Cool. Will resend the [PATCH 2/2] soon. I take it that [PATH 1/1] holds up as it
stands.
Thanks!
Christian
>
> Thanks,
> Florian
On Mon, 28 Aug 2017, Florian Weimer wrote:
> On 08/26/2017 03:44 PM, Christian Brauner wrote:
> > +#ifdef TIOCGPTPEER
> > + slave = ioctl (master, TIOCGPTPEER, O_RDWR | O_NOCTTY);
> > +#else
> > if (pts_name (master, &buf, sizeof (_buf)))
> > goto fail;
> >
> > slave = open (buf, O_RDWR | O_NOCTTY);
> > +#endif
>
> I don't think you can #ifdef out existing code this way without
> introducing failures on older kernels.
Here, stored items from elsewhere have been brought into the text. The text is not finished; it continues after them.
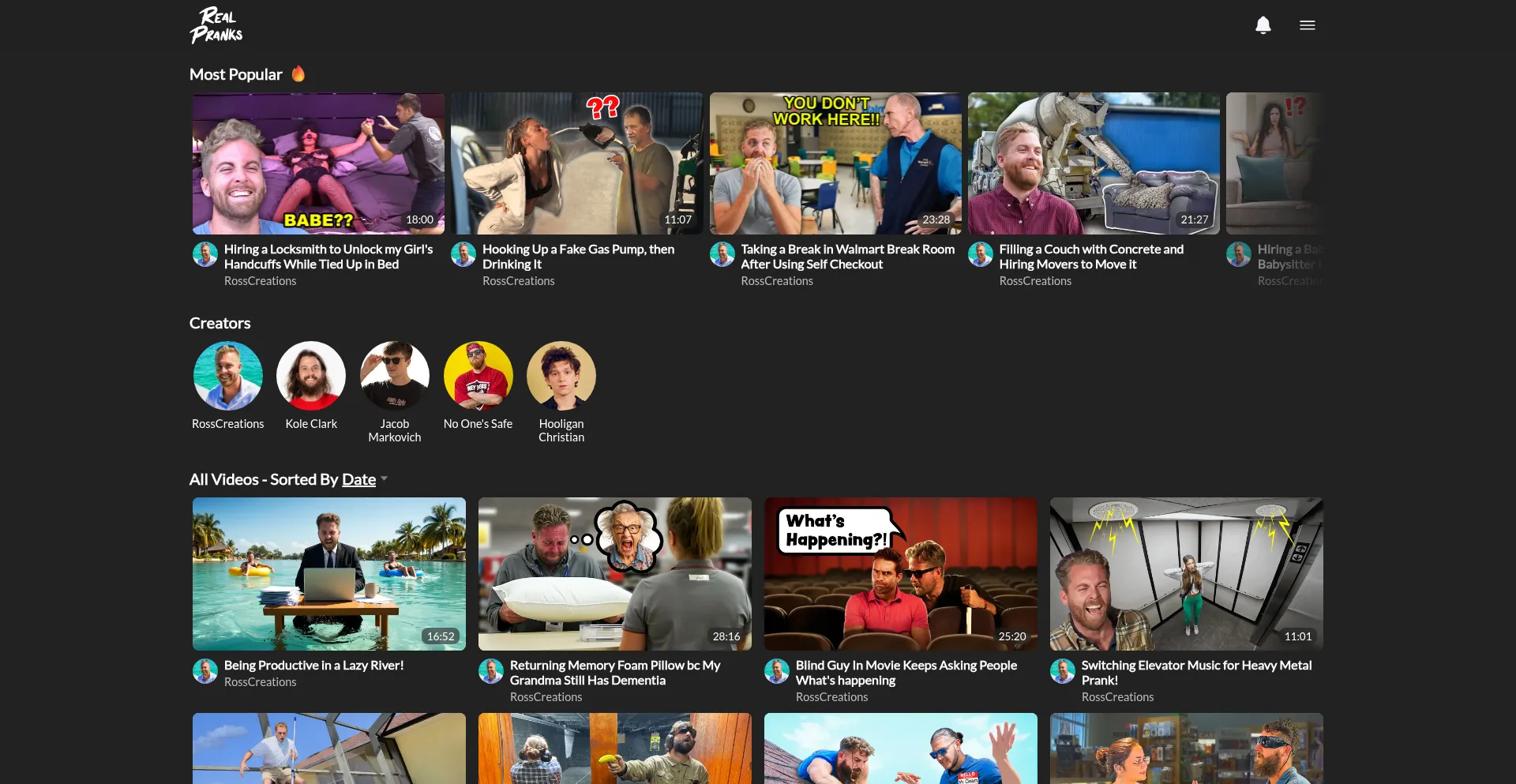Choose No One's Safe creator avatar

pyautogui.click(x=478, y=376)
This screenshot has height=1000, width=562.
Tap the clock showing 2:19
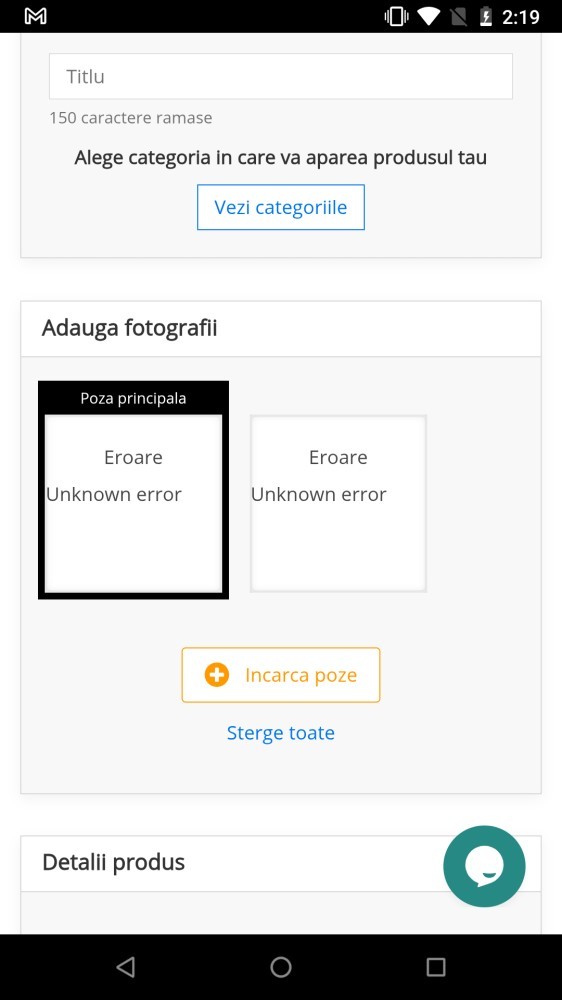coord(521,17)
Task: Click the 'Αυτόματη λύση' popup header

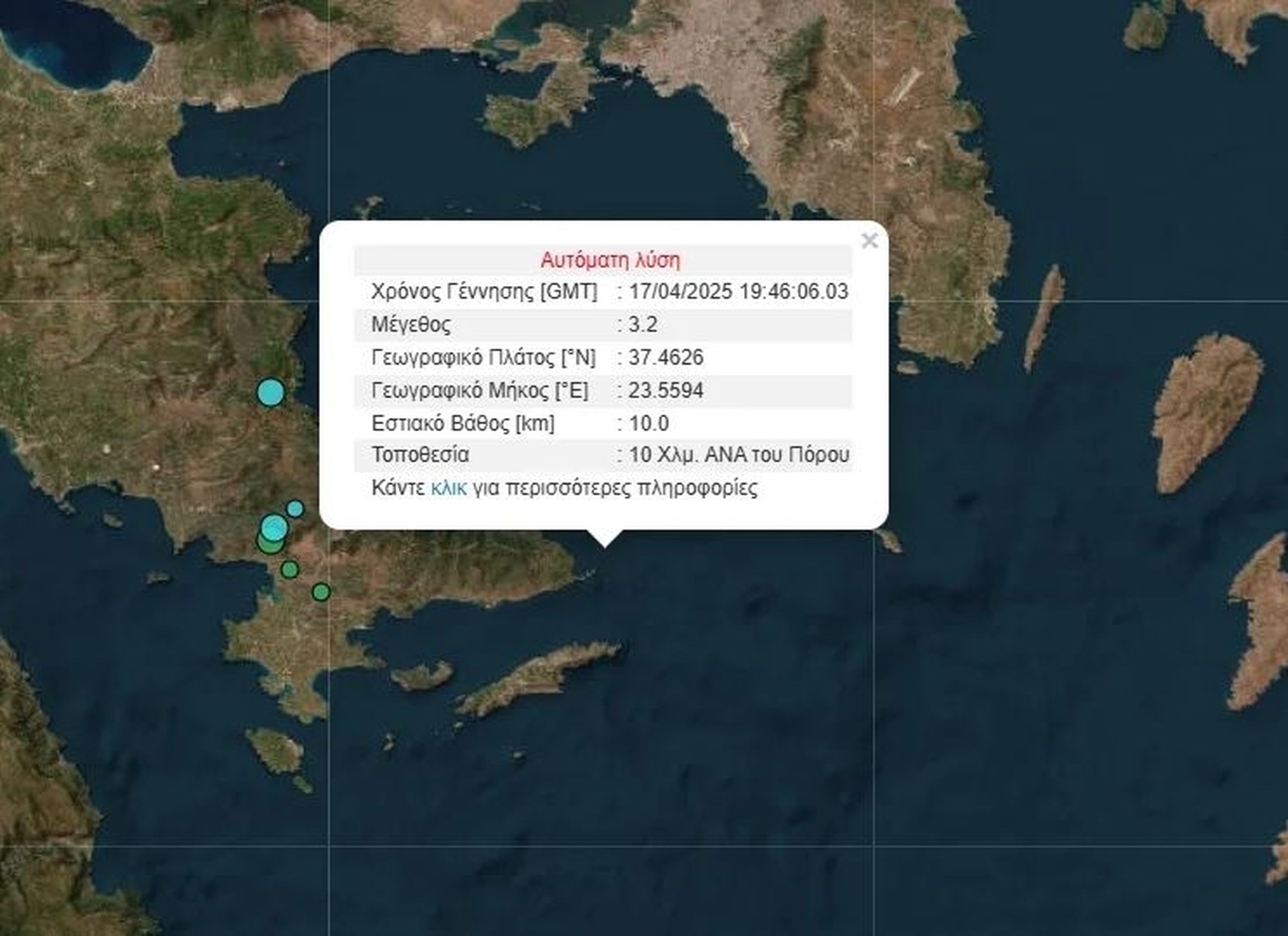Action: click(x=610, y=260)
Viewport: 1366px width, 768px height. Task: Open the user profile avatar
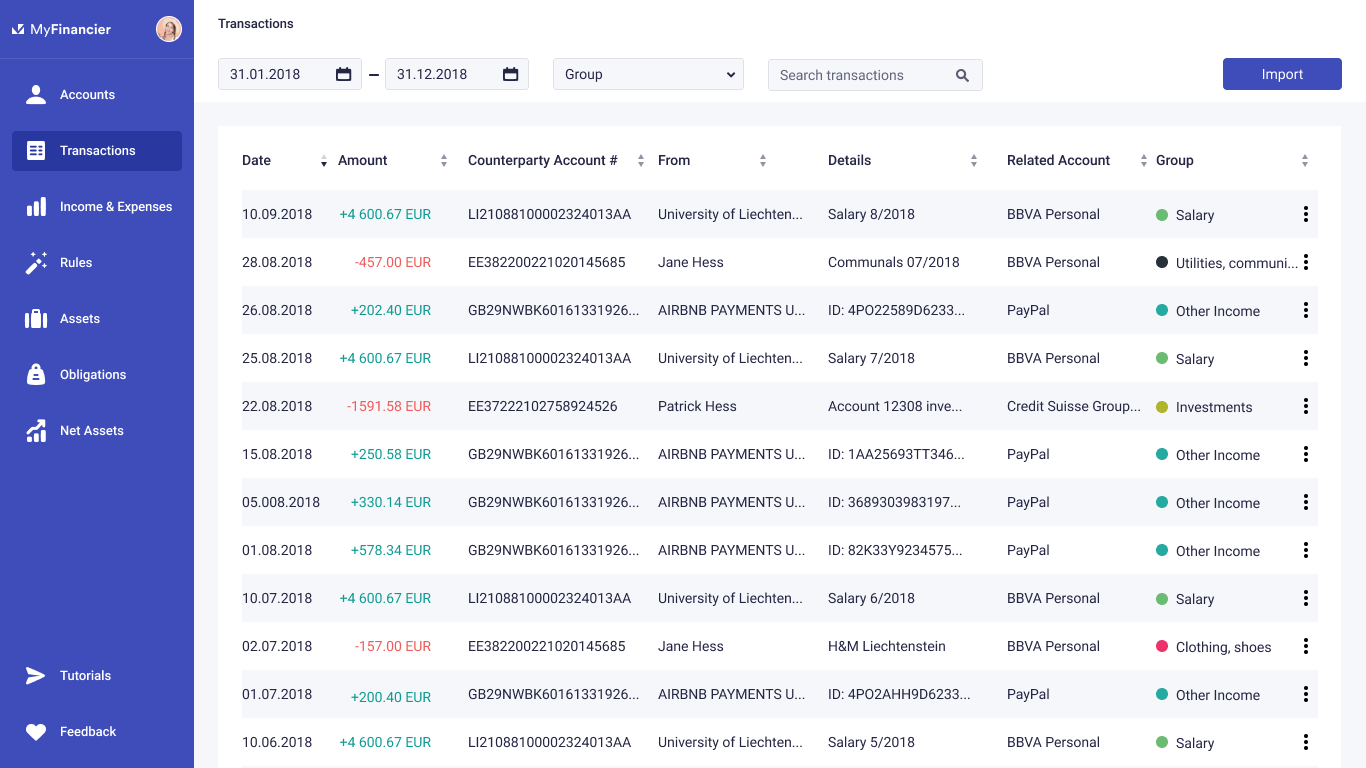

You need to try the ioctl first,
> and if that fails, use the old pts_name code.
And in principle there should be appropriate __ASSUME_* conditionals so
that when building with a new-enough --enable-kernel the old code can be
conditioned out (however, because this code is not Linux-specific, the old
case would need to stay in the code even when __ASSUME_TIOCGPTPEER is
defined unconditionally in the Linux kernel-features.h).
@@ -1,3 +1,8 @@
+2017-08-26 Christian Brauner <christian.brauner@ubuntu.com>
+
+ * login/openpty.c (openpty): If defined, use the TIOCGPTPEER ioctl call
+ to allocate the slave pty file descriptor.
+
2017-08-26 Christian Brauner <christian.brauner@ubuntu.com>
* login/openpty.c (openpty): Close slave pty file descriptor on error.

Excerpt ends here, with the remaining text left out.